Ordinary Postage Stamps – Issue of 1890

One-cent. — Profile bust, after Ceracchi, of Benjamin Franklin, looking to the left, on an ellipse, with a dark background and narrow white border, immediately above which, set in a panel conforming to the elliptical curve, are the words “United States postage” in white capitals, and below which, in slightly larger and shaded letters, arranged in a waved line running nearly the whole width of the stamp, are the words “One cent.” Just above these latter words, on either side, is a white numeral of denomination — the Arabic figure “1” — in a small oval space, surrounded by an ornate scroll, the upper portion of which is connected with and serves as a support to the panel around the medallion.

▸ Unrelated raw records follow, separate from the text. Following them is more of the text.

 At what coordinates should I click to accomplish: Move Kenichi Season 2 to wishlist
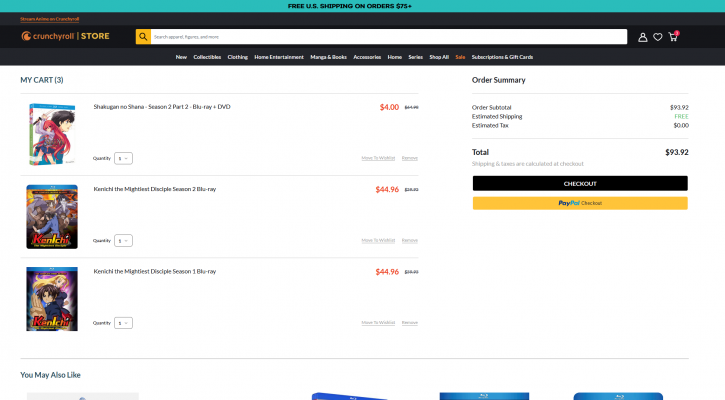(x=378, y=240)
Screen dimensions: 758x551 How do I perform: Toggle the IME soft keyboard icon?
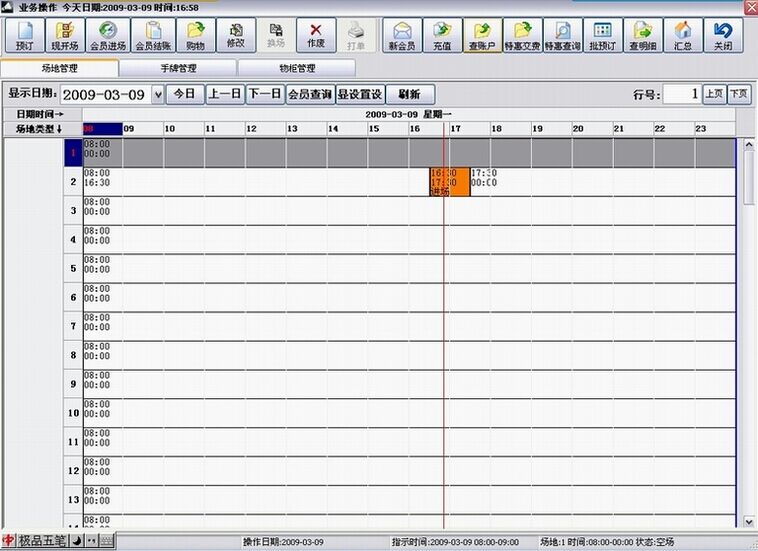coord(106,541)
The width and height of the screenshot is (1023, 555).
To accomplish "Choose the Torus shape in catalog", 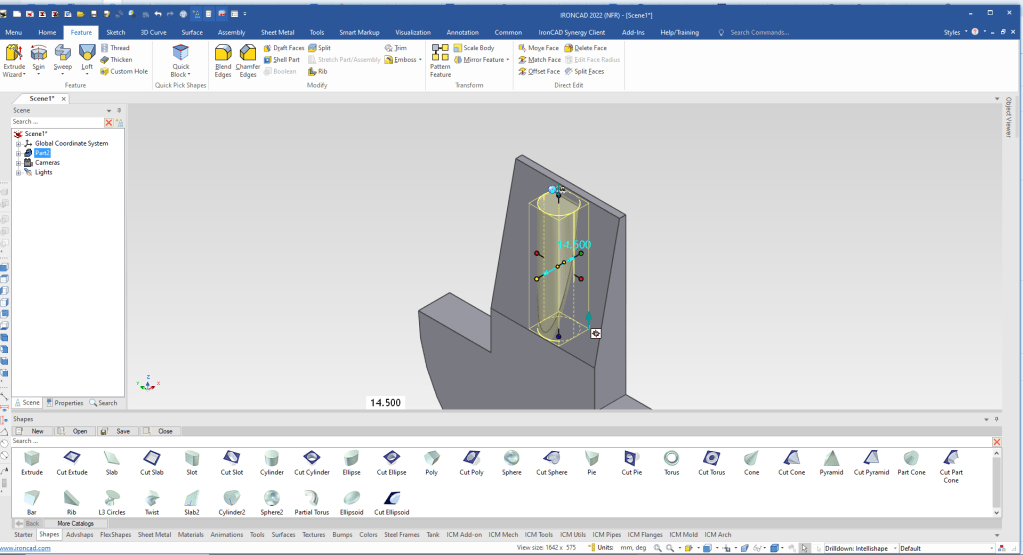I will 671,462.
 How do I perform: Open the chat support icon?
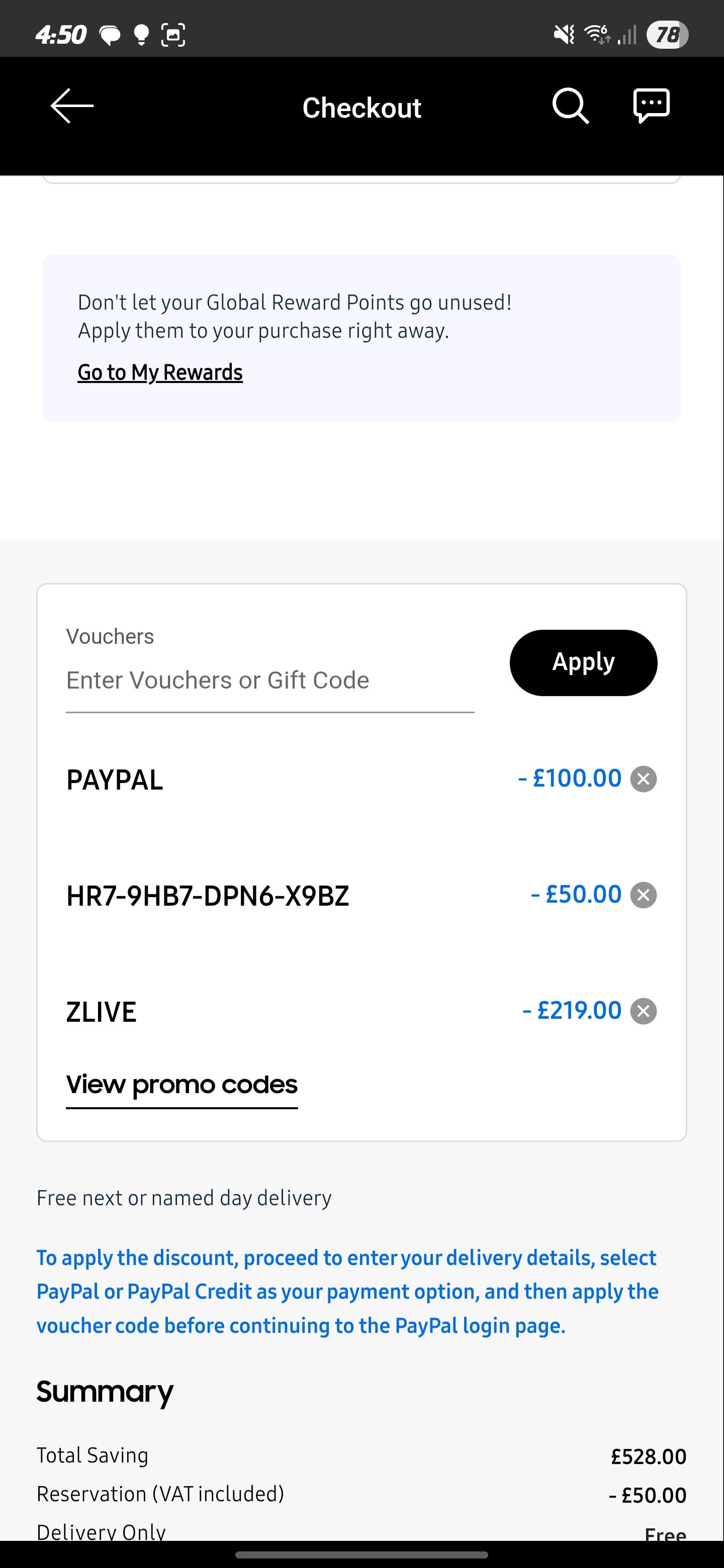tap(651, 106)
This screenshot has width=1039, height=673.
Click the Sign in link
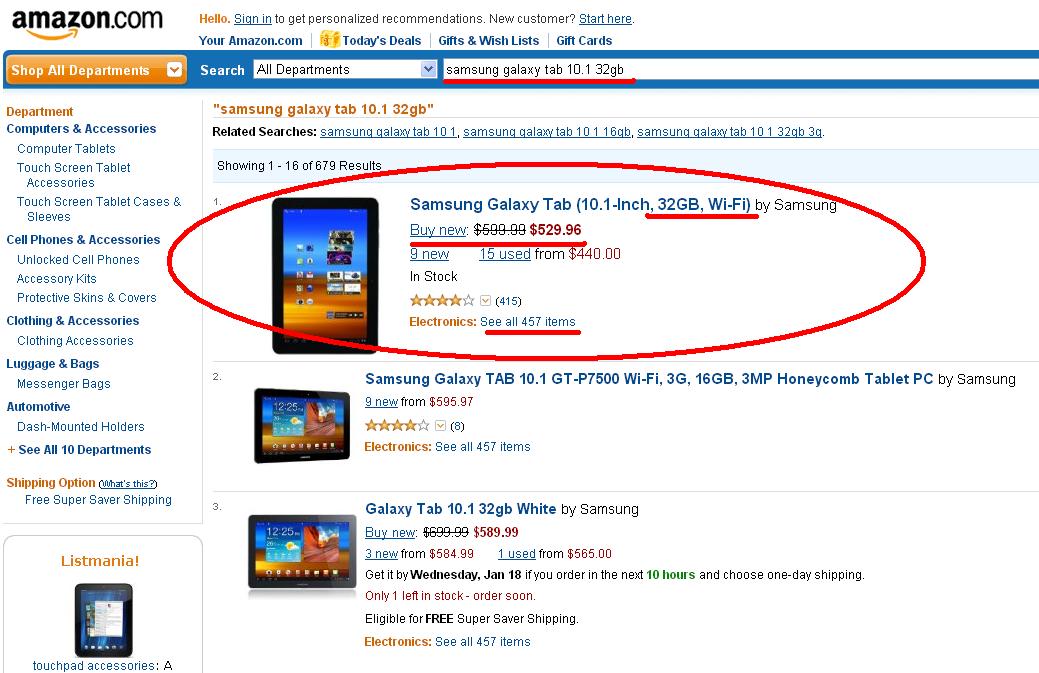[x=252, y=19]
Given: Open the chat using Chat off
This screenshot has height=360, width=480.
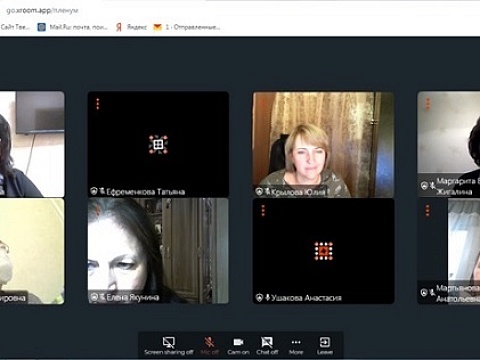Looking at the screenshot, I should click(x=267, y=346).
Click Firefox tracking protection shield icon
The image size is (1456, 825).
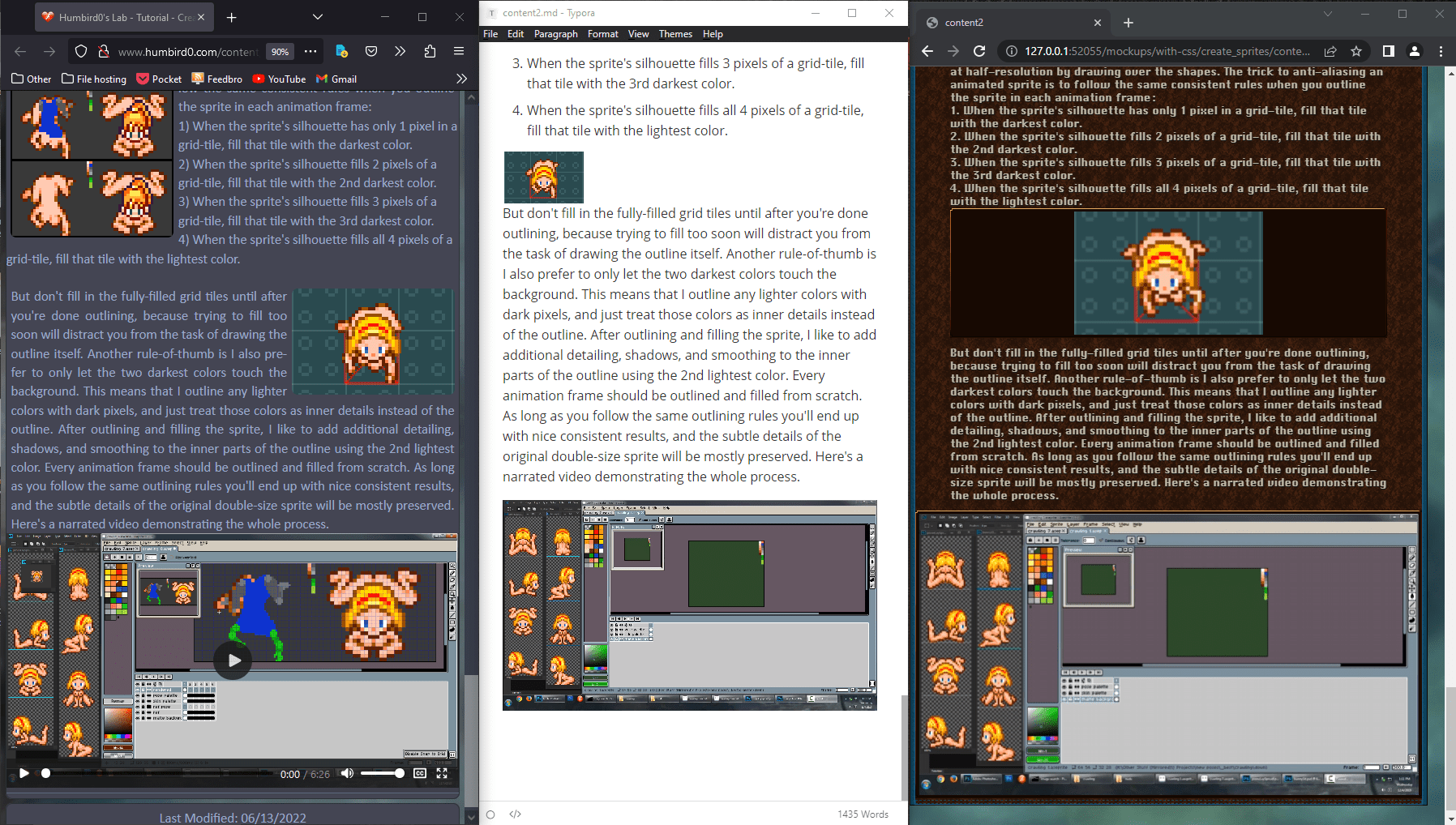click(81, 51)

The whole is placed upon a distinctly lined oblong tablet, seven-eighths of an inch high by three-fourths of an inch wide, with beveled sides and bottom. The color is blue. The medallions on all these series are elliptical.

Two-cent. — Profile bust, after Houdon, of George Washington, looking to the left. The surroundings of the medallion are the same as in the 1-cent stamp, with the necessary change of figures and letters representing the denomination. Color, carmine. Improved quality of color for the 2-cent stamp was adopted on May 12, 1890.

Three-cent. — Profile bust after Powers, of Andrew Jackson, looking to the left. The surroundings of the medallion are the same as in the 1-cent stamp, with the necessary change of figures and letters representing the denomination. Color, purple.

Ordinary Postage Stamps - Issue of 1890

Four-cent. — Portrait of Abraham Lincoln, after a photograph from life, three-quarters face, looking to the right. The surroundings of the medallion are the same as in the 1-cent stamp, with the necessary change of figures and letters representing the denomination. Color, dark brown. Issued June 2,
1890.

Five-cent. — Portrait of U. S. Grant, after a photograph from life, three-quarters face, looking to the right. The surroundings of the medallion are the same as in the 1-cent stamp, with the necessary change of figures and letters representing the denomination. Color, light brown. Issued June 2, 1890.

Six-cent. — Portrait of James A. Garfield, after a photograph from life, three-quarters face, looking to the left. The surroundings of the medallion are the same as on the 1-cent stamp, with the necessary change of figures and letters representing the denomination. Color, light maroon.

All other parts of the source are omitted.